米国の現物ビットコインETFは13営業日連続で資金流出を続け、5月中旬以降で44億7000万ドルが流出し、総資産は1042.9億ドルから828.3億ドルへと縮小しました。イーサリアム、ソラナ、XRPのファンドも同様に純償還が続き、暗号資産価格の下落とともに先行していたアルトコインETFの資金流入傾向が逆転しました。一方で、Hyperliquid連動のHYPE ETFだけが主要暗号資産ETFの中で唯一、純資金流入を維持しています。
ビットコインETFの資金流出は暗号資産市場全体に波及しています。米国の現物ビットコインファンドは水曜日にさらに3億9660万ドルの流出を記録し、記録的な13営業日連続の資金流出が続いています。5月中旬からの累計流出額は44億7000万ドルに及び、イーサリアム、ソラナ、XRPの製品もこの償還ラッシュに加わりました。
Hyperliquidの現物HYPE ETFは、主要な暗号資産ファンドの中で唯一純資金流入が継続している例外となっています。
SoSoValueのデータによると、BlackRockのIBITは純資産で最大規模のビットコインETFとして、水曜日の資金流出金額3億4234万ドルの大半を占め、FidelityのFBTCもさらに5426万ドルの流出となりました。これら2つのファンドはそれぞれ2.76%と2.65%下落し、ビットコイン価格も週初の7万1000ドル超から6万5462ドル付近へと下落しています。
米国の現物ビットコインETFの総純資産は、流出連続前の直近営業日である5月15日の1042.9億ドルから水曜日には828.3億ドルに減少し、約3週間で214.6億ドルの減少となりました。資金流出とビットコイン価格の下落が重なり、大きな打撃を受けています。現在、ビットコインETFの運用資産残高は流通市場価値の6.36%を占め、5月のピーク時の7%超から減少しています。
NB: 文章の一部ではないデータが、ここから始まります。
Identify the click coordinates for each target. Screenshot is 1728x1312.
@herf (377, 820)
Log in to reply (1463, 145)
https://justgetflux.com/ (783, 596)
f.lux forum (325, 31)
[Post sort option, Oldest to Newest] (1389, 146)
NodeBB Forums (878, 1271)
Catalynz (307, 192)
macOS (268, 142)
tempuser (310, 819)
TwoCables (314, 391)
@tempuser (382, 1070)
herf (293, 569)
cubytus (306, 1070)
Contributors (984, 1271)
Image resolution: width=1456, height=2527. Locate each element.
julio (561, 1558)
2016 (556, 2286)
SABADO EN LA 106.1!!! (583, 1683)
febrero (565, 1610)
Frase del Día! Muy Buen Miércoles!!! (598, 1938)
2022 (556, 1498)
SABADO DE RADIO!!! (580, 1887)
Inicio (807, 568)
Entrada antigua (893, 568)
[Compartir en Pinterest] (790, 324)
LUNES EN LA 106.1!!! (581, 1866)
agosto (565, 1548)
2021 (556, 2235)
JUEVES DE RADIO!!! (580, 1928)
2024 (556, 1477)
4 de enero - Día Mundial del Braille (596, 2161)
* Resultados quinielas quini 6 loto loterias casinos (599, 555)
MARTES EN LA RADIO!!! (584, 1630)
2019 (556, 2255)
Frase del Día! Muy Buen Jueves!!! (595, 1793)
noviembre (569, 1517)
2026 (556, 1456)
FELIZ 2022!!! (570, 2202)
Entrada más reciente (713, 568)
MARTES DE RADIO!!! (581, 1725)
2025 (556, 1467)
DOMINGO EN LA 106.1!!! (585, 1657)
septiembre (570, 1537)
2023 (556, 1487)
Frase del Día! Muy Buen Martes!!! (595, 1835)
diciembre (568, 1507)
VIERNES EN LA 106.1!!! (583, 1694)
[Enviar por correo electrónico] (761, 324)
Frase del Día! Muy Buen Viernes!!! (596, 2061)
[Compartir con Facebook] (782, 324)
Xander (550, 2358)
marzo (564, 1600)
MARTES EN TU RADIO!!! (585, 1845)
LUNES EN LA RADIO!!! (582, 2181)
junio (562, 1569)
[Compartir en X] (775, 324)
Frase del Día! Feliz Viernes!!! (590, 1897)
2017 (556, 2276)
一方、イーサリアムETFはこの日に合計5294万ドルの資金流出となり、その大部分はBlackRockのETHAによる5158万ドルで、価格は1900ドル割れで5.56%の下落を記録しました。ソラナのファンドは水曜日に1274万ドルの流出となり、BitwiseのBSOLが1156万ドルの流出を主導しています。XRPファンドも534万ドル減少し、主力のBitwise XRP ETFが影響を受けました。
これら両カテゴリーは複数の連続営業日にわたり、ビットコインおよびイーサリアムと同様に純資金流出に転じており、ビットコインETFの資金流出が続く中で、アルトコインETFは個人投資家の関心を控えめながら一貫して集めていた局面が終了しました。
Hyperliquidの現物ETF群はこの状況の中、唯一の例外となっています。21SharesのTHYPは追加で299万ドルの資金流入を記録し、5月12日のローンチ以来、HYPE ETFの累計純資金流入は1億3951万ドルに達しました。純資産総額は1億9201万ドルとなり、トークン価格はこの日3.45%上昇して73.39ドルとなりました。他の暗号資産が軒並み売られる中で、明るい動きとなっています。
Grayscaleは水曜日に独自のHyperliquid製品であるHYPGをローンチし、米国における最も低コストの現物HYPE商品として、BitwiseのBHYPや21SharesのTHYPの経費率を下回ることをアピールしました。このローンチは、主要暗号資産ETFカテゴリーが純償還の苦境にあるタイミングでの展開となりました。
シティ銀行は火曜日に顧客向けレポートで、現物ビットコインETFの資金フローが週単位のBTC価格変動の約45%を説明する投資家採用の最良の指標だと指摘しました。ETFの資金流出が続き、米国の暗号資産市場構造法案の停滞が続く限り、センチメントは低調な状態が続くと予想しています。